The first four-post day in a long time! Here's some more news...
- From Chicagoland Radio and Media: WGN-TV news anchor Allison Payne is expected to return to the desk Monday evening. She has been sitting out off and on for the last year or so recovering from a set of mini-strokes.
- The contestants for the new season of Celebrity Apprentice were announced today. So, where are the celebrities?
- TCA Update: The TCA Winter Press Tour has kicked off in Los Angeles earlier this week. Click here for the latest to see what cable nets We, National Geographic, Sundance, and IFC are up to.
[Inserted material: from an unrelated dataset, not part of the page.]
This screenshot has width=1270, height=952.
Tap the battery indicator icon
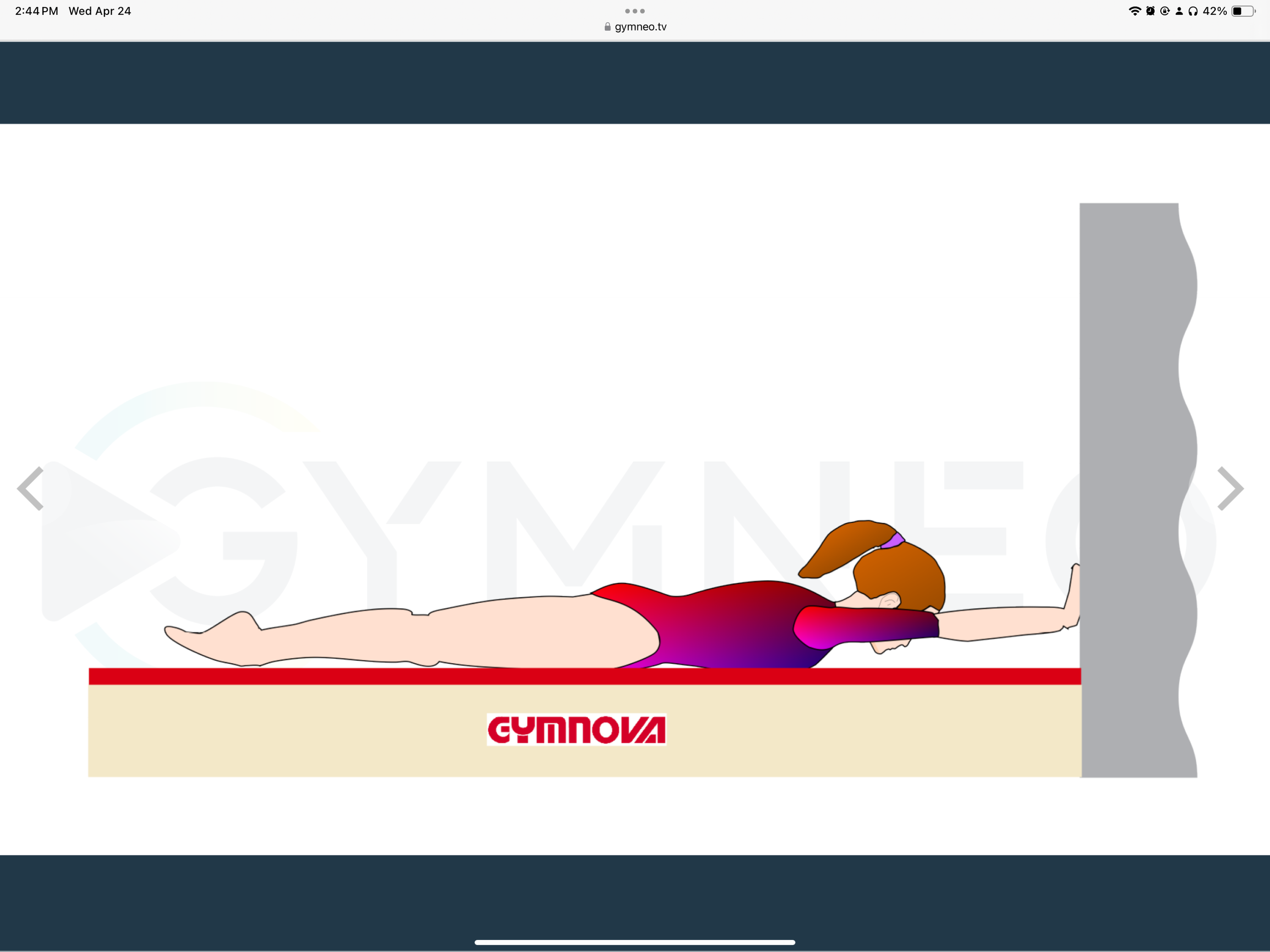click(x=1243, y=11)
- A follow-up to a story yours truly posted yesterday on a cable standoff in Kansas involving... well, a lot of parties. ABC affiliate KTKA-TV is now back on Dish Network in the Topeka area, after a week of being off the satellite system (However, Kansas City stations KMBC-TV and KCWE-TV were still MIA from Sunflower Broadband's cable system...)
KTKA is owned by Free State Communications, a wholly-owned subsidary of The World Company - which happens to be Sunflower's corporate parent.
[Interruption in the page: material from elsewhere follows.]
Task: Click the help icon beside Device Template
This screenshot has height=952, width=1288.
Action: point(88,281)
Patrick Knorr, the COO of Sunflower Broadband, blamed the "faulty regulatory system for retransmission consent that creates an environment in which customers are put in the middle of negotiations."
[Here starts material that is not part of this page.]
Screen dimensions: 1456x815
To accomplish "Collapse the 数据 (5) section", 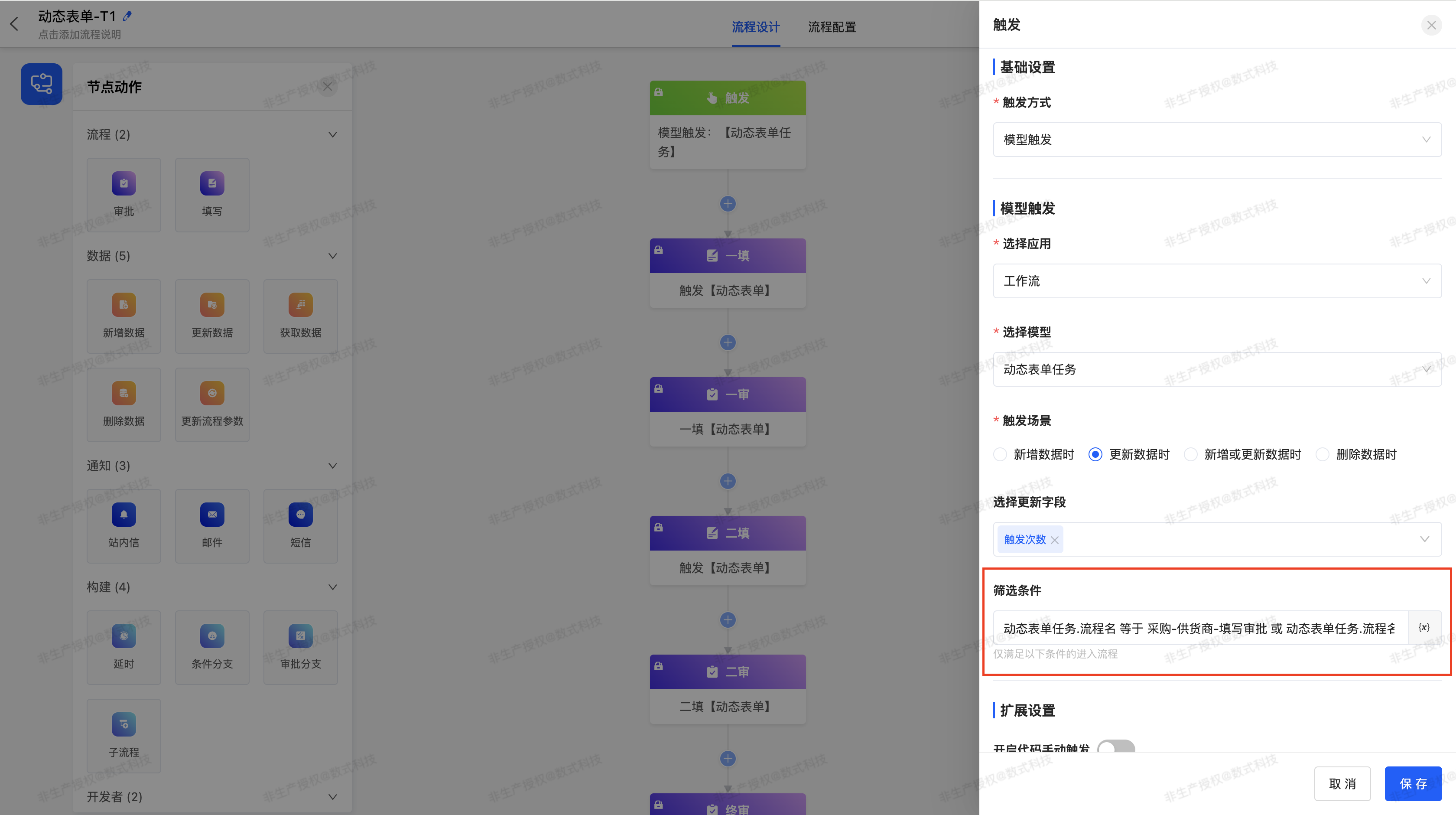I will click(332, 256).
Really... How about the greedy corporate giants who have basically done the same thing? Hey Mr. Knorr, did your wife let you back in the bedroom yet?
- As you heard by now, Apple announced a new three-tier pricing for songs in its iTunes store, with songs being priced at $. 69, $.99, and $1.29 - as well as stripping out the dreaded Digital Rights Management, or DRM for short. An interesting item in page 3 of today's Chicago Tribune showed what it would be like if the world at large were priced in the new iTunes system. In the category of "TV shows in which attractive women are inexplicably attracted to fat guys", priced at $1.29 was The King of Queens, priced at $.69 was The Price Is Right (um... I don't get it) and priced at $. 99 was According to Jim.
Funny, I thought According to Jim was only worth five cents.